Your goal
Copy the listing verbatim from its first line through the line containing "will click(x=254, y=12).", including both of those lines.

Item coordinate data
==========

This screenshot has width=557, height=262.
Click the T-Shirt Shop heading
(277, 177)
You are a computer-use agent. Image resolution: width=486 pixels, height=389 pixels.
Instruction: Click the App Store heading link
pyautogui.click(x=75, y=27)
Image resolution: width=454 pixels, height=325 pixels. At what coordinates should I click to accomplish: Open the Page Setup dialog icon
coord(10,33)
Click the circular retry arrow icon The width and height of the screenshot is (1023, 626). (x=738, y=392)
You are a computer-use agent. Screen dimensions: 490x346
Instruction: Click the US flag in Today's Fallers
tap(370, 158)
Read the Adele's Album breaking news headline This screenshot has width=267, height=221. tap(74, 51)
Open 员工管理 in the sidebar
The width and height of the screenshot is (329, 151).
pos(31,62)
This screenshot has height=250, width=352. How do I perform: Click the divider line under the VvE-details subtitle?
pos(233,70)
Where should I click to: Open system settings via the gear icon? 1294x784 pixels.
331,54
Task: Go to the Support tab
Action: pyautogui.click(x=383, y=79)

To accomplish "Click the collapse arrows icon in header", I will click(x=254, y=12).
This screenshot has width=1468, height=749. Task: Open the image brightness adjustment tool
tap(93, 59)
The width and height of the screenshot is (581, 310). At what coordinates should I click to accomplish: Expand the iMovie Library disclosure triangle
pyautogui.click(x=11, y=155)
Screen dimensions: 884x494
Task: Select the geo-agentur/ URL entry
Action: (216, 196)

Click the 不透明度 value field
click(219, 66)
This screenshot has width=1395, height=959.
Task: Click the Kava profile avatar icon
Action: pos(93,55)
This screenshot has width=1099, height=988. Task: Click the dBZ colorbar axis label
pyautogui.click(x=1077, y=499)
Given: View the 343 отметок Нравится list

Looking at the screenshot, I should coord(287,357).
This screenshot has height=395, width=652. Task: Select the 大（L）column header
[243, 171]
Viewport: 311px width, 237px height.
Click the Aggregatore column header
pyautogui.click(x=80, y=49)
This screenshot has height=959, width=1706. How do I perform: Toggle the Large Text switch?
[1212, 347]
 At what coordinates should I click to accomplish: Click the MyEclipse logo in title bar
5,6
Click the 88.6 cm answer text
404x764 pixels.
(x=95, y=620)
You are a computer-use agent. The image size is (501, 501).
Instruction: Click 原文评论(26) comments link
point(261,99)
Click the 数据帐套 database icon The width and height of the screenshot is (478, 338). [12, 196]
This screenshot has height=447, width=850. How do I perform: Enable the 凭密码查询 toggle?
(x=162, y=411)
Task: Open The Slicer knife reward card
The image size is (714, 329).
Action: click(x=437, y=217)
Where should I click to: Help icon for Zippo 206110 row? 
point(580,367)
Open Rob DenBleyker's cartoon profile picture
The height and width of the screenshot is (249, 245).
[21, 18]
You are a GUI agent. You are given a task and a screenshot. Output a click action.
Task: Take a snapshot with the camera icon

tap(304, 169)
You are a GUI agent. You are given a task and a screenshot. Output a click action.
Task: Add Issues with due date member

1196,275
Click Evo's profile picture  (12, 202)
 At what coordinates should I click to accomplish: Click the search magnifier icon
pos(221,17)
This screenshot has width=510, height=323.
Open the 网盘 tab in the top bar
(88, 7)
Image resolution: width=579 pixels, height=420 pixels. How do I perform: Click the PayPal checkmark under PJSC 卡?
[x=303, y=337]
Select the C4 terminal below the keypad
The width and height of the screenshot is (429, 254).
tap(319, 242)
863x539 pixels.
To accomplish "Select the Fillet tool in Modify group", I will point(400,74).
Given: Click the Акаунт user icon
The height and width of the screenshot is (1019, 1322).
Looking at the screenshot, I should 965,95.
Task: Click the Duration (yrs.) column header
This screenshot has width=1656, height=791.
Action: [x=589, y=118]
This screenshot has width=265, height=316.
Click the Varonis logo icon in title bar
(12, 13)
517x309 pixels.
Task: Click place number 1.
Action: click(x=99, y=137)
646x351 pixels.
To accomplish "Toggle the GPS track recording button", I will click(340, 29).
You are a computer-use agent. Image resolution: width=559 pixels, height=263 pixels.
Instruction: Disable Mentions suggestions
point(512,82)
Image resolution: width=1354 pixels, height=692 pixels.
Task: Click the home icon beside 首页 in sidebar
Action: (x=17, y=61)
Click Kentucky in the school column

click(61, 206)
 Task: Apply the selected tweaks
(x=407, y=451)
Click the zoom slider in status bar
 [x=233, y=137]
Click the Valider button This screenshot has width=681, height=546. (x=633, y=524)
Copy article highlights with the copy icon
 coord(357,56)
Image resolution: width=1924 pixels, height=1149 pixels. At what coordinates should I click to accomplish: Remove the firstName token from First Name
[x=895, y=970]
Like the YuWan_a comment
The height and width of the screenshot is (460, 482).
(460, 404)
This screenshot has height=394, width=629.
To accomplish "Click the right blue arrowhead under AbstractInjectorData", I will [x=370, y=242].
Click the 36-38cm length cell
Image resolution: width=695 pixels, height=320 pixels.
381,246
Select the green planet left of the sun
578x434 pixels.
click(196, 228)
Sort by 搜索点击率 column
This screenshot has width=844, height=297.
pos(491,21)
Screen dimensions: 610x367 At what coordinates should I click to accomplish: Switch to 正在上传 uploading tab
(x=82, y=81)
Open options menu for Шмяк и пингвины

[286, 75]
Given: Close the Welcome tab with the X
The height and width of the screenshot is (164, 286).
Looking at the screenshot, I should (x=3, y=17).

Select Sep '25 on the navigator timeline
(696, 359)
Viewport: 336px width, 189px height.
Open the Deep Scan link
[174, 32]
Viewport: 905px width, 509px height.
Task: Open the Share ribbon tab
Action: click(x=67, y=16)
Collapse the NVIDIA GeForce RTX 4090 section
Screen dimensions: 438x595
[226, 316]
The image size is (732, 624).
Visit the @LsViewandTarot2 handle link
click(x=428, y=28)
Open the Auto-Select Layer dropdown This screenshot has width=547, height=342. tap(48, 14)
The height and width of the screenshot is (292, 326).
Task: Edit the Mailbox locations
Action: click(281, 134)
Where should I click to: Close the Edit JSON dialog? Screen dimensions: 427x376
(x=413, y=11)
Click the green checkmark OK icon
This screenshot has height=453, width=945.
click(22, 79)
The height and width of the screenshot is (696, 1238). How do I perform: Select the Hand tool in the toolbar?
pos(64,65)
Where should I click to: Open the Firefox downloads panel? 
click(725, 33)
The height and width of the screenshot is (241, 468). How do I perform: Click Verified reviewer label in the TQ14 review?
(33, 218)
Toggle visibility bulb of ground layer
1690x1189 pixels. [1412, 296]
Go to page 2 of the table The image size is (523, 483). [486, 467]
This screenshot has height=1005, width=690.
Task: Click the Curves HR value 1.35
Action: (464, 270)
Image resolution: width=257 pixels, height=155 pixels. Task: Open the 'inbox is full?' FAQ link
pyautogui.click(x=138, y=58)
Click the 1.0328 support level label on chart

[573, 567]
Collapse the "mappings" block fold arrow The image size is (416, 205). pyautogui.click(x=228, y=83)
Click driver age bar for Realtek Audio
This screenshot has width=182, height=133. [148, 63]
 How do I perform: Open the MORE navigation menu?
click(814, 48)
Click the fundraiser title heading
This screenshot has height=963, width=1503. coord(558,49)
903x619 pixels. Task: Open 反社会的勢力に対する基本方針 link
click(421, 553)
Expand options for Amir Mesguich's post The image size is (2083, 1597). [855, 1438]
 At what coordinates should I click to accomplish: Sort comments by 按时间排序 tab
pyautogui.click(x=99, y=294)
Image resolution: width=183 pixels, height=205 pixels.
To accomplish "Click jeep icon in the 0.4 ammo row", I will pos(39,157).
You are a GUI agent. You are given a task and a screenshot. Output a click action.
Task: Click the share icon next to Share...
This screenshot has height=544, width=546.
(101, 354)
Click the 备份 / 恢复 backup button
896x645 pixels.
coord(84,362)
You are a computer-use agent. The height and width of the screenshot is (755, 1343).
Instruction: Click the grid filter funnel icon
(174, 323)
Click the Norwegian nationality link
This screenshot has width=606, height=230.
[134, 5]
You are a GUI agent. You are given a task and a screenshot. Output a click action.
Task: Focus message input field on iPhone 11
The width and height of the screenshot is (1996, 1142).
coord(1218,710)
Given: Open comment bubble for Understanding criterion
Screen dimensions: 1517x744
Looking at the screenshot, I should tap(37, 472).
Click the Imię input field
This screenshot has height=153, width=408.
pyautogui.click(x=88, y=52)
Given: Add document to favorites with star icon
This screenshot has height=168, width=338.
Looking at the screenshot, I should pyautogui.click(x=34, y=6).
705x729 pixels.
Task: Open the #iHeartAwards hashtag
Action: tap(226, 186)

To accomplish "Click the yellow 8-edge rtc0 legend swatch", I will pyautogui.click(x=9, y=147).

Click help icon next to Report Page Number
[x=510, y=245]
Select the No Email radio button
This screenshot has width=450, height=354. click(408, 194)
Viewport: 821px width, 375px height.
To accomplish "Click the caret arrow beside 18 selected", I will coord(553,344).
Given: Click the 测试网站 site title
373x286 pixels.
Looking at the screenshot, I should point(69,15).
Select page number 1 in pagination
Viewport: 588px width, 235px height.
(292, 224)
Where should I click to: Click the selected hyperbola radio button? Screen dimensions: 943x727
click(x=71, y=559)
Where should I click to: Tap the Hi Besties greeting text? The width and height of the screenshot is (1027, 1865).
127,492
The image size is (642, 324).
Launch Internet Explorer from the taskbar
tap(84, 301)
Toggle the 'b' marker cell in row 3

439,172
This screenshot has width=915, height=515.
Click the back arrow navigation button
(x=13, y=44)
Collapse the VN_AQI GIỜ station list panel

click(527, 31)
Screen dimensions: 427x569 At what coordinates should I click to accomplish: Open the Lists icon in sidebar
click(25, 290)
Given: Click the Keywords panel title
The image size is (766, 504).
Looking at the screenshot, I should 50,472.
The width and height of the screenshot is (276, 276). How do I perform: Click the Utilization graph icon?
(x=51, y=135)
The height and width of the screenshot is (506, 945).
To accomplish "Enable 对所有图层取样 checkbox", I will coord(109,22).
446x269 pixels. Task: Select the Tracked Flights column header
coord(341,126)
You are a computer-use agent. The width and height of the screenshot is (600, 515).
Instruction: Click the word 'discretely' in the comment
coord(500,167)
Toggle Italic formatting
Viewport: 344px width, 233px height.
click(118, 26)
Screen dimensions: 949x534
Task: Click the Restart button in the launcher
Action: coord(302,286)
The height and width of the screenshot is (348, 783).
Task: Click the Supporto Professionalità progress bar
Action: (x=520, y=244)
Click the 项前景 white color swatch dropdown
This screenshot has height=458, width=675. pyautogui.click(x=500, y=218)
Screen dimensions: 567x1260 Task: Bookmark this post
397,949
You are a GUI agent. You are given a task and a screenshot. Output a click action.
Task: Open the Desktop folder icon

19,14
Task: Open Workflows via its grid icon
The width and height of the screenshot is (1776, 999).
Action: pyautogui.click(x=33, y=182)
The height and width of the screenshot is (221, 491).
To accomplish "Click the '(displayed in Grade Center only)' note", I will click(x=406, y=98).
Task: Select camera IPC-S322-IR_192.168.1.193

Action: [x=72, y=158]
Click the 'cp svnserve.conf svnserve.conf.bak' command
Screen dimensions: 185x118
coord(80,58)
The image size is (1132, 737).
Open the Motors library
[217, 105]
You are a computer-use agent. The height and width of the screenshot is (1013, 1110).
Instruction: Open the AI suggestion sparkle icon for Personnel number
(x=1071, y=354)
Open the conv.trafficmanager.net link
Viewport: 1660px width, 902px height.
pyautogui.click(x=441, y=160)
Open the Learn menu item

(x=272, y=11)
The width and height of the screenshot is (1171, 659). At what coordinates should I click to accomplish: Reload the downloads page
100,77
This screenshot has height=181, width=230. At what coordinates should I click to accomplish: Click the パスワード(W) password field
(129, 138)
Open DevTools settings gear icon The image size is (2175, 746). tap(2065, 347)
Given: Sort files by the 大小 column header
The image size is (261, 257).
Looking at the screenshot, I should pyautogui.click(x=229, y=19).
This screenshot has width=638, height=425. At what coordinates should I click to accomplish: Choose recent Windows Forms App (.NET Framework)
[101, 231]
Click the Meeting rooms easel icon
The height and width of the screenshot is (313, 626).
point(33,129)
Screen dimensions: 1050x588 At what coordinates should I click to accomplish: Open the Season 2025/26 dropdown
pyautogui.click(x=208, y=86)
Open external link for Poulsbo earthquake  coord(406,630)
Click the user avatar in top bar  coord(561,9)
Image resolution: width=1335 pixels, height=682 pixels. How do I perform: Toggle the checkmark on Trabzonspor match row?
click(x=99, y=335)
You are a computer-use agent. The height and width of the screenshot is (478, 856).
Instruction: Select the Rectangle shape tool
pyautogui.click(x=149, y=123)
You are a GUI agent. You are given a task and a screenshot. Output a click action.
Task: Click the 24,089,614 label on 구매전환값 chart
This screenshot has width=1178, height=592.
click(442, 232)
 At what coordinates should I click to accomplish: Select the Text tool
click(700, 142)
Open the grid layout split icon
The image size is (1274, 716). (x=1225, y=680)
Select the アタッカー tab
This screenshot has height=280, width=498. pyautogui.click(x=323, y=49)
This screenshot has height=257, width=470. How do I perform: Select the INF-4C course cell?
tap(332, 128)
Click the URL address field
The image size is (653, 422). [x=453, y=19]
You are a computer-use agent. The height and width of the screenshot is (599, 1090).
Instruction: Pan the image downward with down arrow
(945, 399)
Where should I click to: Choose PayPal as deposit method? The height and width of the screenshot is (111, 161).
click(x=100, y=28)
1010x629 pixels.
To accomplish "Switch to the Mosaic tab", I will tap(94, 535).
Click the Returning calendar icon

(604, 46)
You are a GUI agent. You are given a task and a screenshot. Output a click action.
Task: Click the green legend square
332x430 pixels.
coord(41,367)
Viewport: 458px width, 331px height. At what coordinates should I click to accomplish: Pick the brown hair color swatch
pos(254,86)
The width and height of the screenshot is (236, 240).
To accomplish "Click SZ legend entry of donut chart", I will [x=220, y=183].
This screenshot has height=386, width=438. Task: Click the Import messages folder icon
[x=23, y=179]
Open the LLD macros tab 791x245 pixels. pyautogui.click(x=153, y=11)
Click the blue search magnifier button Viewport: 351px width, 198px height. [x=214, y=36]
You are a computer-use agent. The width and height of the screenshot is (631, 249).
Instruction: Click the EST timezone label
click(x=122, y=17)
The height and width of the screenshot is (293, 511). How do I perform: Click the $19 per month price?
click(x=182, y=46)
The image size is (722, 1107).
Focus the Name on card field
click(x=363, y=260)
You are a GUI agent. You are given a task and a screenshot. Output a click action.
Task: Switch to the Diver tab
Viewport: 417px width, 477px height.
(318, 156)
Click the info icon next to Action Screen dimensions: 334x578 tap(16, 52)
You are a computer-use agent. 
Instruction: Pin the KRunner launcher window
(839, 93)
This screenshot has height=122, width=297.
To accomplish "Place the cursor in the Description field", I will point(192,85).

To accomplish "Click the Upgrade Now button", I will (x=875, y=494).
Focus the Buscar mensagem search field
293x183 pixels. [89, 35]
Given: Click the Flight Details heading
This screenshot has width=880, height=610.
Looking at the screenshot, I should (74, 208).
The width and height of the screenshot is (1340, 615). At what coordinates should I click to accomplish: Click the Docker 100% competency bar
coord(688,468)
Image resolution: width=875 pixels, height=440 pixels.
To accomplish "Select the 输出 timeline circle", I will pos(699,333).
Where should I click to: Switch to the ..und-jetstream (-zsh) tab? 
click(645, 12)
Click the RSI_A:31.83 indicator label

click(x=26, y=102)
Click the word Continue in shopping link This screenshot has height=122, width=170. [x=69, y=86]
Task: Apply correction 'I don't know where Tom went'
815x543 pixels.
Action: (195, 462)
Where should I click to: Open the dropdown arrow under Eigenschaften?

==========

Reply to the exercise
This screenshot has width=557, height=262.
Click the T-Shirt Shop heading
(277, 177)
You are a computer-use agent. Image resolution: width=486 pixels, height=389 pixels.
Instruction: Click the App Store heading link
pyautogui.click(x=75, y=27)
Image resolution: width=454 pixels, height=325 pixels. At what coordinates should I click to accomplish: Open the Page Setup dialog icon
coord(10,33)
Click the circular retry arrow icon The width and height of the screenshot is (1023, 626). (x=738, y=392)
You are a computer-use agent. Screen dimensions: 490x346
Instruction: Click the US flag in Today's Fallers
tap(370, 158)
Read the Adele's Album breaking news headline This screenshot has width=267, height=221. tap(74, 51)
Open 员工管理 in the sidebar
The width and height of the screenshot is (329, 151).
pos(31,62)
This screenshot has height=250, width=352. How do I perform: Click the divider line under the VvE-details subtitle?
pos(233,70)
Where should I click to: Open system settings via the gear icon? 1294x784 pixels.
331,54
Task: Go to the Support tab
Action: pyautogui.click(x=383, y=79)

To accomplish "Click the collapse arrows icon in header", I will click(x=254, y=12).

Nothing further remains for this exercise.